Introduction
The school gets a nightly dump of enrolment information about all students currently associated with our school or msor (either enrolled in one of our courses or declared as one of our majors). This is processed into a tab separated file that enables easy unix-based analysis of the data. Each file contains the full enrolment history of each student, and the school keeps a database of past files (each day for the past week, last friday of the month for every month).
Each line of the file contains the details of the enrolment of a student in a course, along with additional details about the student (eg, degrees, majors, gender, international/domestic). The first field of the line is the student ID, the fields are tab separated, and the file is sorted by student ID.
There are some standard tools for querying this data. There are some additional tools that pondy has created that do some additional useful queries.

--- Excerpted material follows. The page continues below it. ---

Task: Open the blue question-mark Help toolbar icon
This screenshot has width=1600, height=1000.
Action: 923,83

To be able to use these tools:
- type
need admin-tools
at your shell to get access to the standard tools
- add
~pondy/bin/admin-tools
to your path get pondy's extensions.
The basic query tool is
students
-
students
will list all the fields of the file, along with their index (needed for some queries)
(note, this is pondy's version of the standard enrolments
command. It is roughly the same as the enrolments -p
, but does some additional cleaning up, (for example, adding a comma to A, B, and C, in the grades field so that grades sort properly with unix sort
).
-
students
query-terms
- lists all the entries in data file that match the query terms.

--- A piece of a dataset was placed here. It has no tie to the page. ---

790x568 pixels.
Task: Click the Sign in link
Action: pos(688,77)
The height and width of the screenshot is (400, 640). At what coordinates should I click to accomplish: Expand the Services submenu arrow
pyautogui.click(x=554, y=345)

- no arguments will list the fields in the data file
- a query term can either be a pattern to match in the whole line, or it can be preceded by a field number. eg
-
students comp102 2:2014 3:1 "\sbehons\s"
will list all the course enrolment lines for students taking comp102 in 2014 in trimester 1 and who are enrolled for a BE.
-
students-single
query-terms
lists all the entries for each student that has any course enrolment matching all the query terms. (ie, the complete history for each such student)
-
students-multi
query-terms
Lists the complete history for each student who has course enrolments matching each of the query terms.
All three queries take flag arguments to specify a past year (-y YYYY) or a specific date (-d YYYY-MM-DD)
You can pipe the results of these query (or anything else) through the following:
-
project
- field-numbers
selects just the specified fields in the order specified
-
select
- query-terms
performs the same query as the student
command above, but on its input rather than the original data file
. (students
uses select
). [use selectdb
if you are on a bash shell]
-
joinup
-
given several lines with the same value in their first field, puts all the remaining fields of all the lines onto a single line: eg
a 1
a 2
b 3
b 5
b 6
turns into
a 1 2
b 3 5 6
-
unjoinup
-
does the reverse of joinup
-
students-tt
query-terms
lists the courses for the current year of students matching the query terms, and then lists the timetable of all the courses
-
students-count
query-terms
enrolment summary of courses matching the query terms
-
paf
query-terms
gives a summary of the points and courses for the enrolments matching the query terms. Mosty useful only when the query terms are selecting all the courses of a single student (eg their ID number)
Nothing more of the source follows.